* EXERCISE PROMPT: Each line that contains "pixels" needs to be copied from the listing.
══ INPUT DATA
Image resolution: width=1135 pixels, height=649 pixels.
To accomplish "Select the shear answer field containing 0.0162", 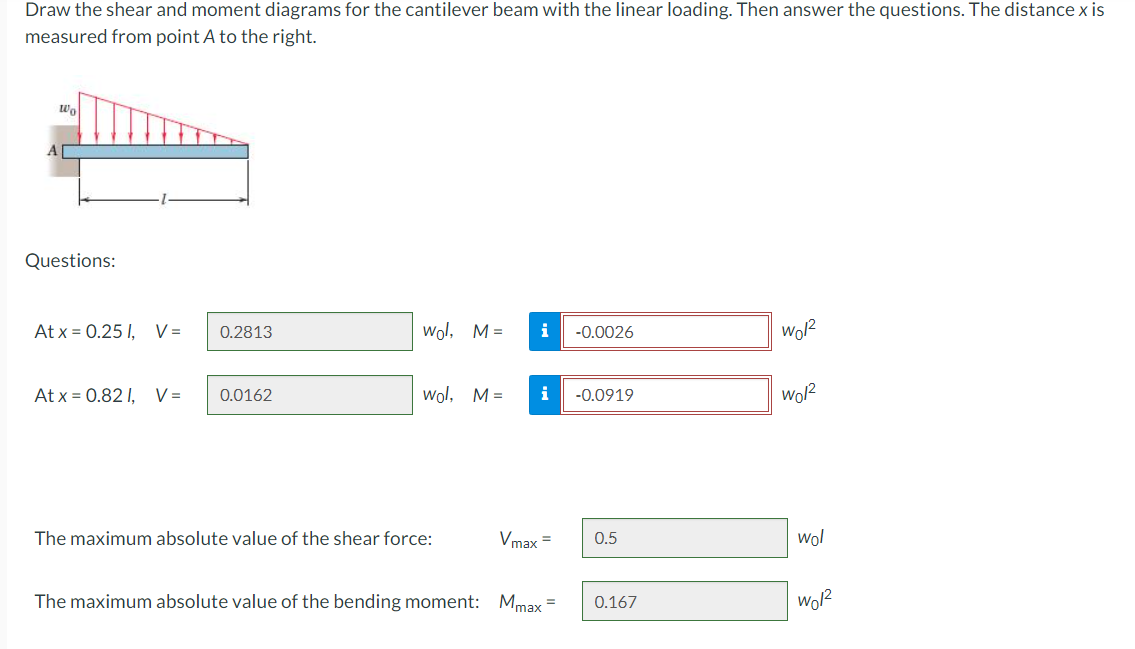I will pos(309,394).

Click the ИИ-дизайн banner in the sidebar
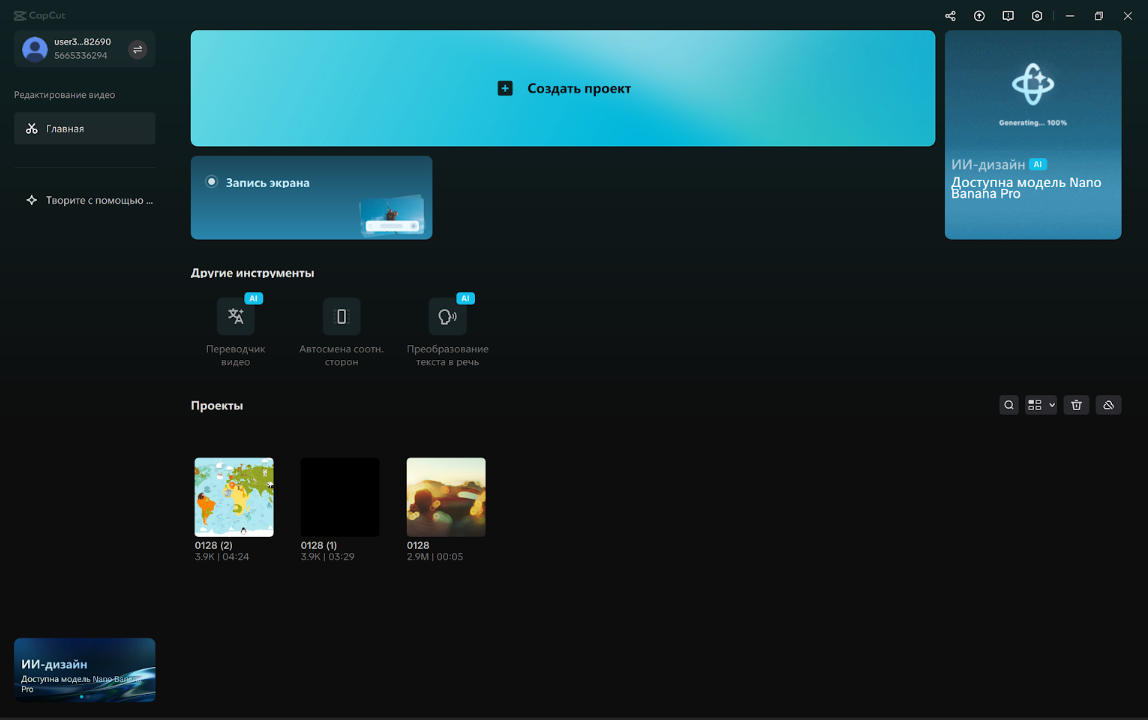[x=84, y=670]
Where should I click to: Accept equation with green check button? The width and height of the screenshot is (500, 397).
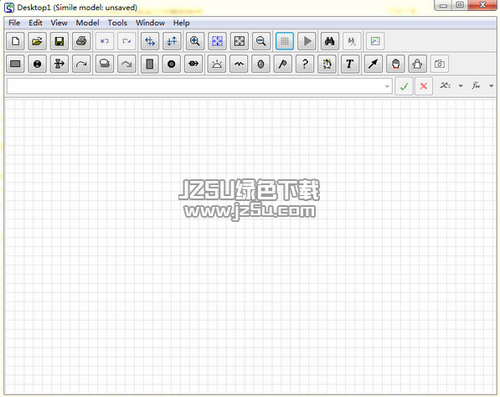pos(404,86)
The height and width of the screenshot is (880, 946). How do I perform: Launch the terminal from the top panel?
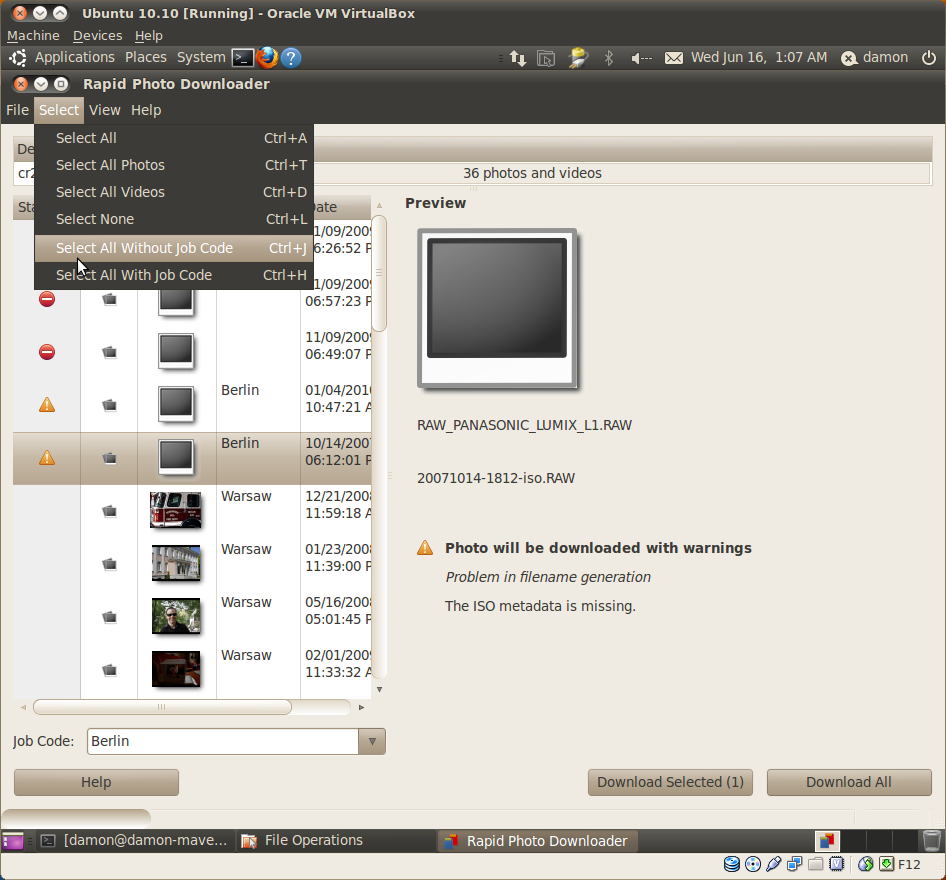[242, 58]
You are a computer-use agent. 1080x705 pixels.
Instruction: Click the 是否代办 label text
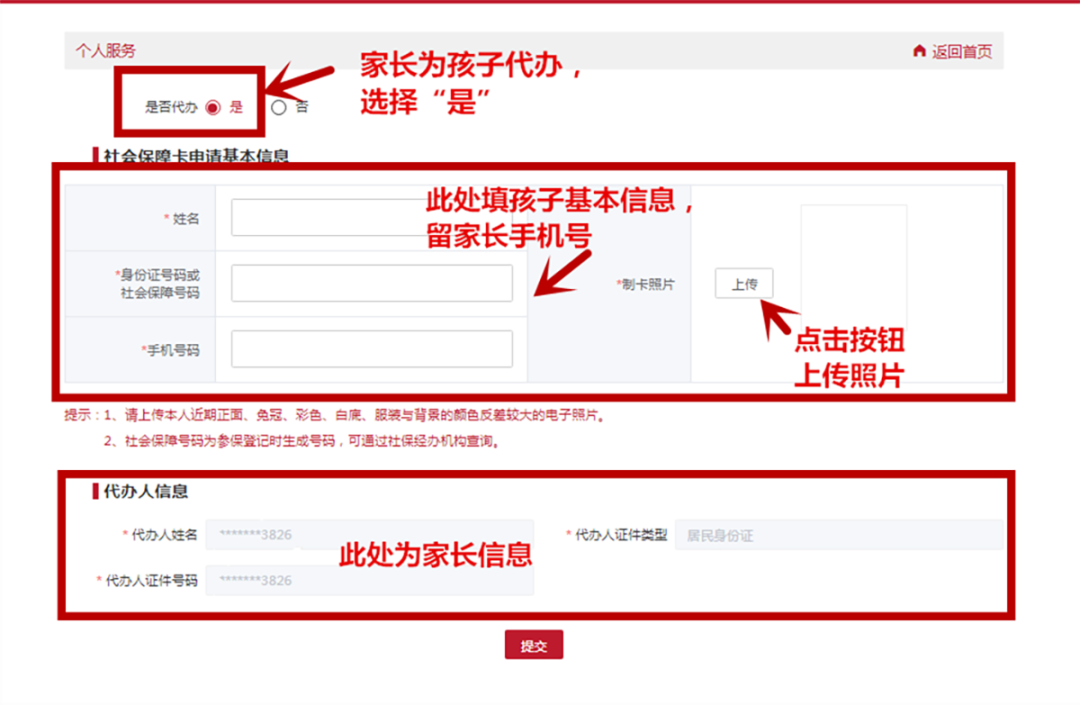(x=170, y=108)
════
* EXERCISE SOLUTION:
Image resolution: width=1135 pixels, height=649 pixels.
You are a computer-use agent. 1080x705 pixels.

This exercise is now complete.